# What you need to do
Reproduce the stretch of lines from the one containing "The height and width of the screenshot is (713, 1268)." through the one containing "center [298, 274].", replacing "Identify" with "Locate" and leaving everything else unchanged. Omit the pictures from your answer.

(Items in a dataset)
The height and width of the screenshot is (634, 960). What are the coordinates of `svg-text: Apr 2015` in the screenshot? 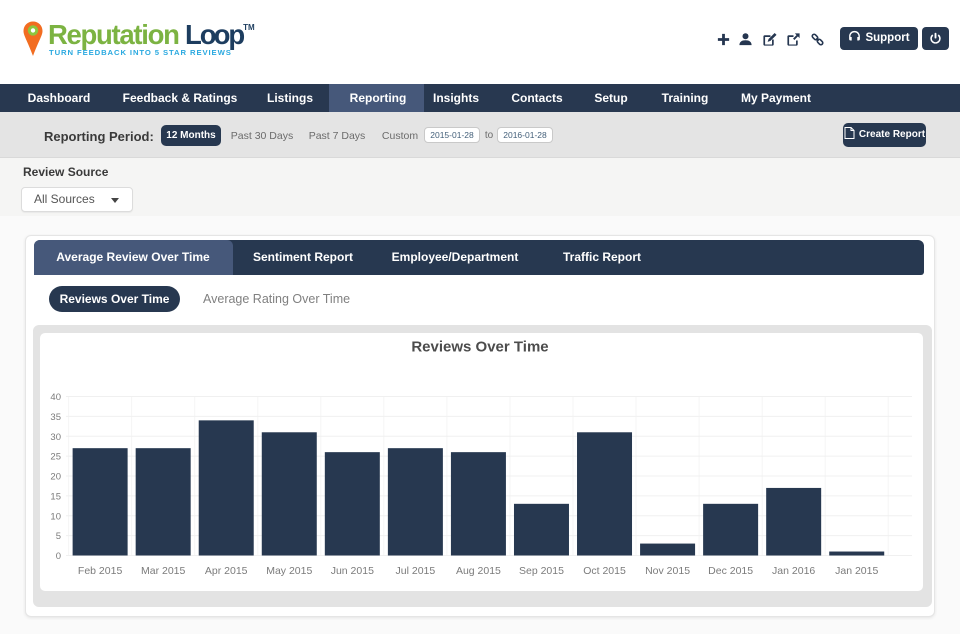 It's located at (226, 571).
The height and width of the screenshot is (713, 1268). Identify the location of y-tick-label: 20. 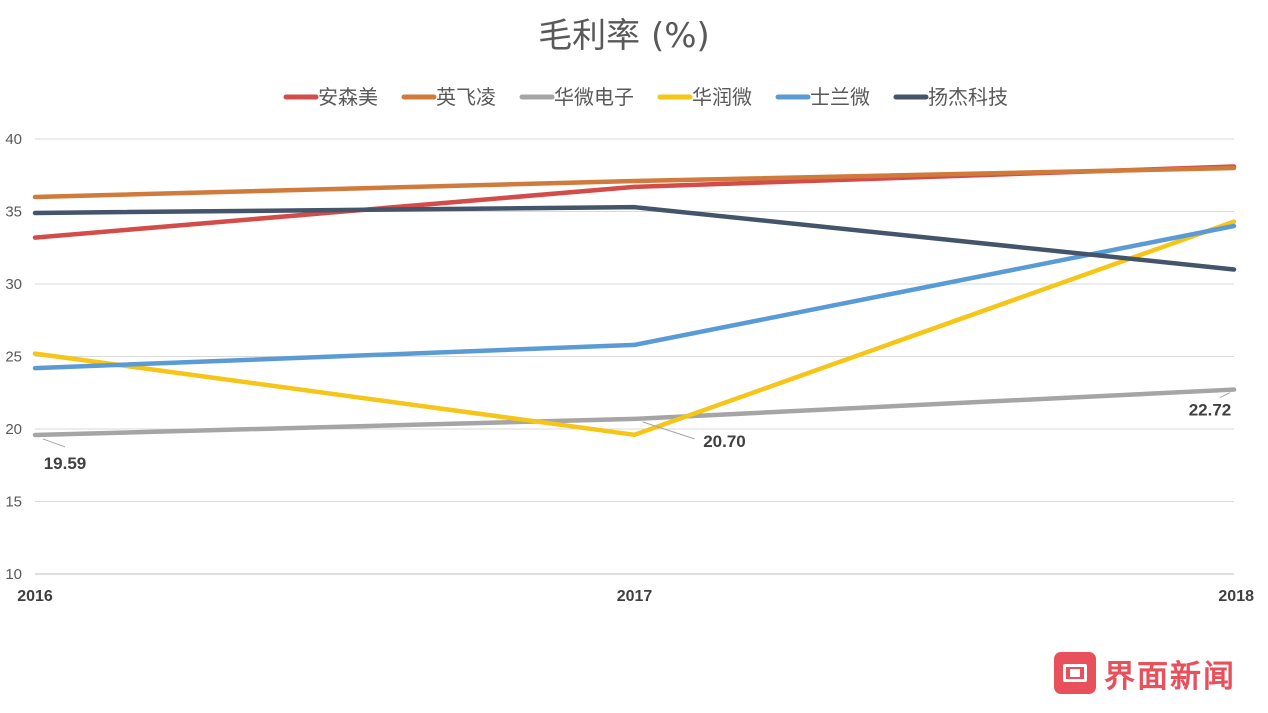
(14, 430).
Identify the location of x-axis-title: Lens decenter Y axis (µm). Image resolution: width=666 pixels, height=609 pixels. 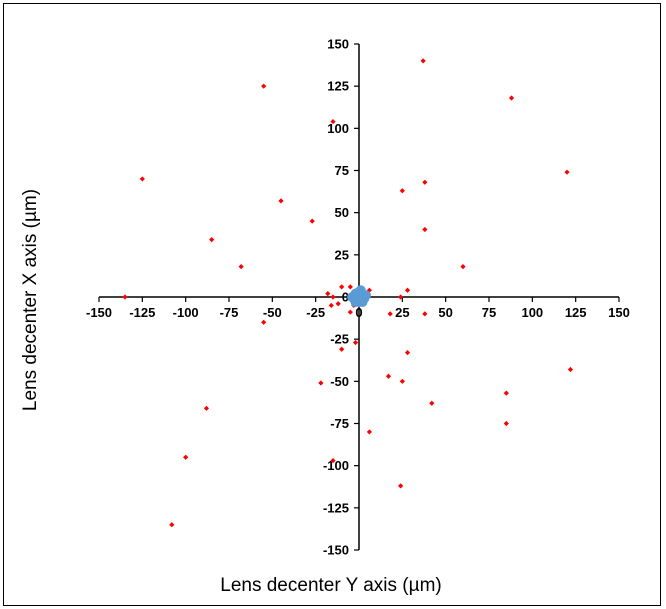
(330, 586).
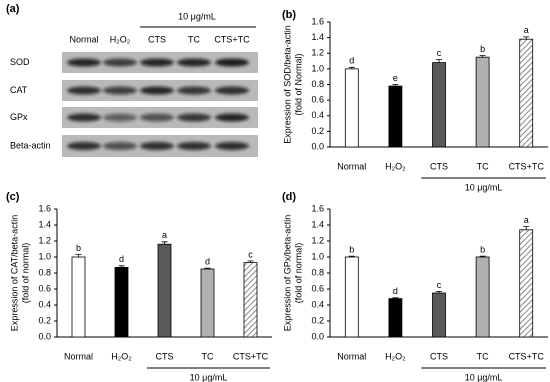 The image size is (550, 382). What do you see at coordinates (298, 274) in the screenshot?
I see `y-axis-title: (fold of normal)` at bounding box center [298, 274].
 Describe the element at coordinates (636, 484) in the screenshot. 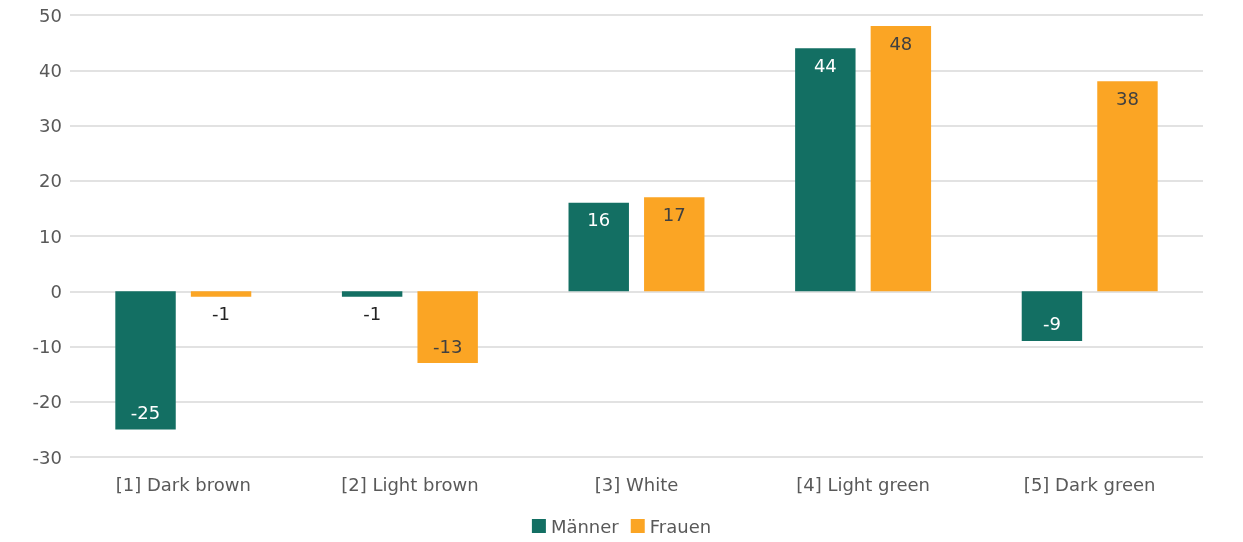

I see `x-tick-label: [3] White` at that location.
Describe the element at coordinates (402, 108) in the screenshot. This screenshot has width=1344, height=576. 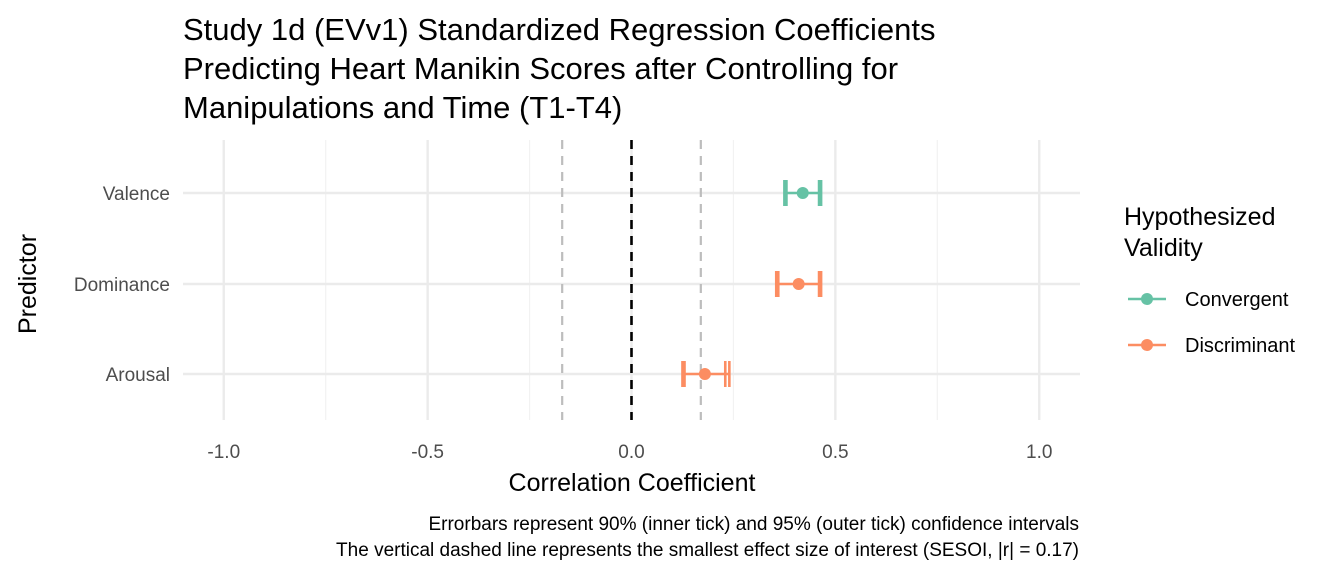
I see `chart-title-line-3: Manipulations and Time (T1-T4)` at that location.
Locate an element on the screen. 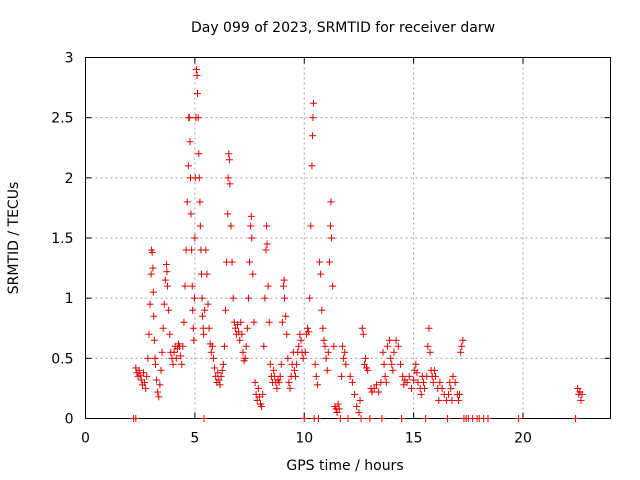 This screenshot has height=480, width=640. y-tick-label: 0 is located at coordinates (70, 420).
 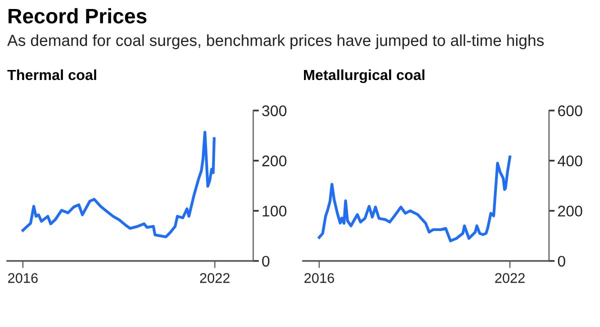 What do you see at coordinates (274, 110) in the screenshot?
I see `y-tick-label: 300` at bounding box center [274, 110].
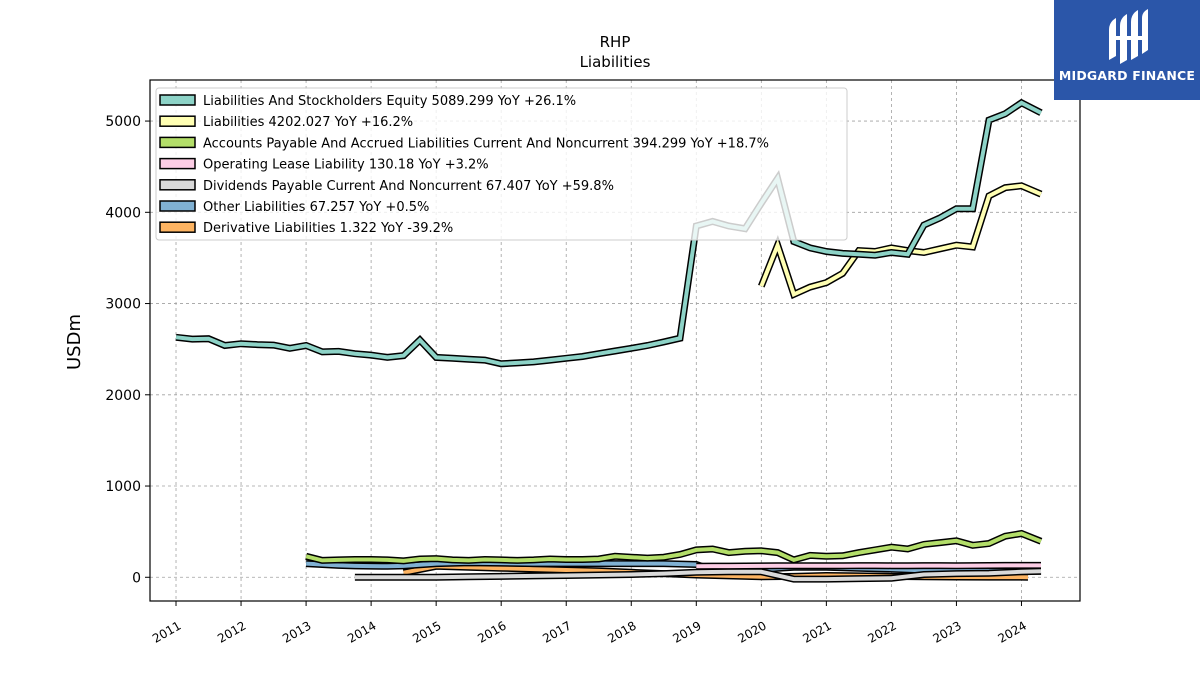  What do you see at coordinates (136, 578) in the screenshot?
I see `y-tick-label: 0` at bounding box center [136, 578].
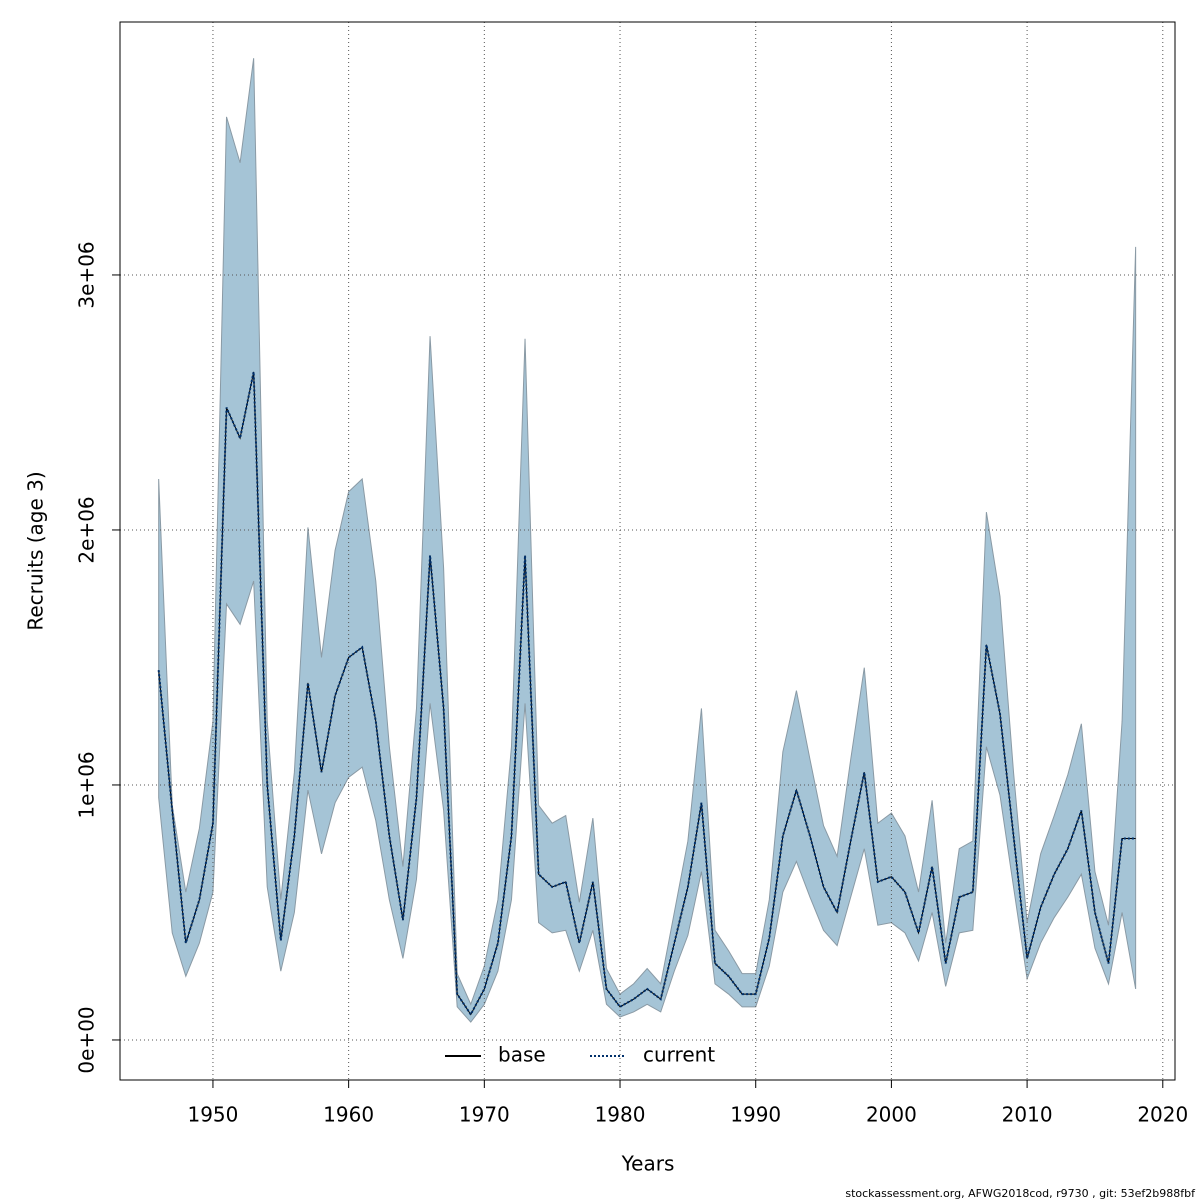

# Output below
The height and width of the screenshot is (713, 1268). Locate the location of y-tick-label: 20. 
(14, 430).
Locate the location of x-axis-title: Lens decenter Y axis (µm). Image resolution: width=666 pixels, height=609 pixels. 
(330, 586).
 The image size is (550, 382). What do you see at coordinates (298, 274) in the screenshot?
I see `y-axis-title: (fold of normal)` at bounding box center [298, 274].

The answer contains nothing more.